Microsoft has introduced a powerful new tool, the AI Diagnostic Orchestrator, which outperforms experienced physicians in diagnosing complex medical cases. Tested on 304 challenging real-world scenarios from the New England Journal of Medicine, the AI system reached correct diagnoses in 85% of cases, four times the accuracy rate of human doctors.
The system mimics how real doctors work by analyzing symptoms step by step, asking diagnostic questions, and ordering virtual tests as needed. For instance, if a patient presents with a cough and fever, the AI may request a blood test and X-ray before diagnosing pneumonia.
Each step incurs a virtual cost, allowing researchers to measure accuracy and resource efficiency. Microsoft developed this new approach to move beyond multiple-choice tests like the US Medical Licensing Exam.
The company argues that such tests reward memorization over critical thinking and exaggerate AI’s diagnostic abilities. Instead, Microsoft’s AI focuses on sequential diagnosis, reflecting real clinical reasoning and decision-making.

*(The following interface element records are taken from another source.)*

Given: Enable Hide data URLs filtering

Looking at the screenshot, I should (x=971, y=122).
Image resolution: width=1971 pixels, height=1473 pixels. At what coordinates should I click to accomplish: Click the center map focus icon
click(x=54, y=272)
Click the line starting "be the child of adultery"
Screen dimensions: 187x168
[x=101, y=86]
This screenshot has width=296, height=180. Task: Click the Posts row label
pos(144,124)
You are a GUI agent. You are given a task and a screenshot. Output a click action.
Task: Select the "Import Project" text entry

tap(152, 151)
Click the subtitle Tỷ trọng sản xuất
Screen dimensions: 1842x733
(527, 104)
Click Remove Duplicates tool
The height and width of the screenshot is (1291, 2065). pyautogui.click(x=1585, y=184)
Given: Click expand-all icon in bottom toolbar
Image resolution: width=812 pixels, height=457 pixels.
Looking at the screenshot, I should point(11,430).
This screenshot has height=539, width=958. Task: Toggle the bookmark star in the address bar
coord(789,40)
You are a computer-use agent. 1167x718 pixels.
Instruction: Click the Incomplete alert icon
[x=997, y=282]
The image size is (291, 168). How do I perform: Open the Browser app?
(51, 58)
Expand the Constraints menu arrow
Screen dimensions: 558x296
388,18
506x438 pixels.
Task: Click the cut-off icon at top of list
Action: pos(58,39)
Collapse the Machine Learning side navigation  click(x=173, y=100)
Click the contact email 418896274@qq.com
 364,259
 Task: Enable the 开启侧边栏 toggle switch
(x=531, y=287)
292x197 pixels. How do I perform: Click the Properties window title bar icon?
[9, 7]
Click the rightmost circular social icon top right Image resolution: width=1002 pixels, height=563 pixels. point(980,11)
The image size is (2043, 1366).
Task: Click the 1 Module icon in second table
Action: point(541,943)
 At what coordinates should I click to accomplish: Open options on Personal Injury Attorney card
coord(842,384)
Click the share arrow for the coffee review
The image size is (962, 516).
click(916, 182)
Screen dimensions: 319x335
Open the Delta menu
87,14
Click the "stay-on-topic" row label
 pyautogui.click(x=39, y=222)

The research team transformed over 300 NEJM case records into interactive simulations, allowing the AI to tackle each problem in stages. They used top models from OpenAI, Meta, Anthropic, and Google.
When paired with OpenAi’s o3 model, Microsoft’s system outperformed physicians who attempted the same cases without tools or support. Led by Mustafa Suleyman, Microsoft AI says the orchestra acts like a panel of specialists offering insights surpassing any doctors.
The team sees this technology as a step toward medical superintelligence, though it’s not ready for clinical use yet. The system must still be tested on more routine symptoms and conditions. While Microsoft acknowledges potential cost savings, it insists the goal is not to replace doctors but to support them.